Summer Religion

Summer Religion

 

I do not love July, but I appreciate its drama.

We wake to fog and air so wet and dense I wonder if I could squeeze it, perhaps ring it out like an old bath towel.

The afternoons reverberate with thunder, but we’ve become so accustomed to it we no longer hear it. It has become like the airplane overhead or the garbage truck lumbering down the road. When we open the back door and find rain streaming down in sheets and splatters, we are shocked.

When did it start to rain? we ask one another.

I do not love July because July brings humidity and mosquitoes, but the lilies in the flower garden are sweet compensation. The heavy air is also heavy with perfume.

A friend comes to visit for the Fourth of July and says, “You have a lily forest. I think I’ll go for a walk in your lily forest.”

I appreciate the lilies from a standing position, but when I sink down into a garden chair, I find myself enveloped by them. They nod their heads far above my own head. It is a lily forest.

 

In January, the air is thin and dry and my head is clear for thinking spiritual thoughts. I mediate every morning on some classic devotional book. I say prayers. I read Scripture.

In July, the air is thick, and my pocket-sized Book of Common Prayer falls from my hands unread. I cannot think thoughts in July. July is for scratching too many mosquito bites, feeling the throb of my hip where I fell in the garden leaning too far knocking Japanese beetles into a jar of soapy water.

In July, my head is filled with the scent of lilies, my heart with the still-fresh beauty of the ‘Lady of Shalott’ roses, my stomach with vegetables from a local farm and bread by the friend who admires my lily forest. Breakfast rolls into lunch, while we go on spreading fresh black-raspberry jam over butter over bread. I think my fingers might still be slightly purple from picking those berries a week ago.

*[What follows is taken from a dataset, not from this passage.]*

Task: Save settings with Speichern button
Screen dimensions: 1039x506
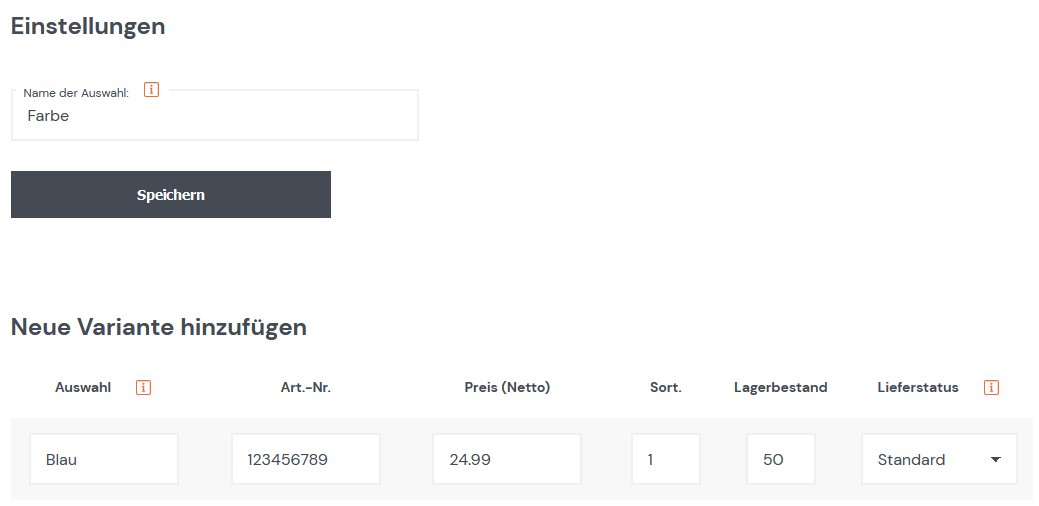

If religion is our bond with God, if it is the path between us or the space where we relate, then in summer the whole world becomes sacred (though perhaps it always was?).

We Christians eat the Bread of Life every Sunday, but this summer I am also eating it from breakfast to lunch, spread with black raspberry jam.

And the bond between God and ourselves is vivid, multi-colored, and splashed across the sky after every storm.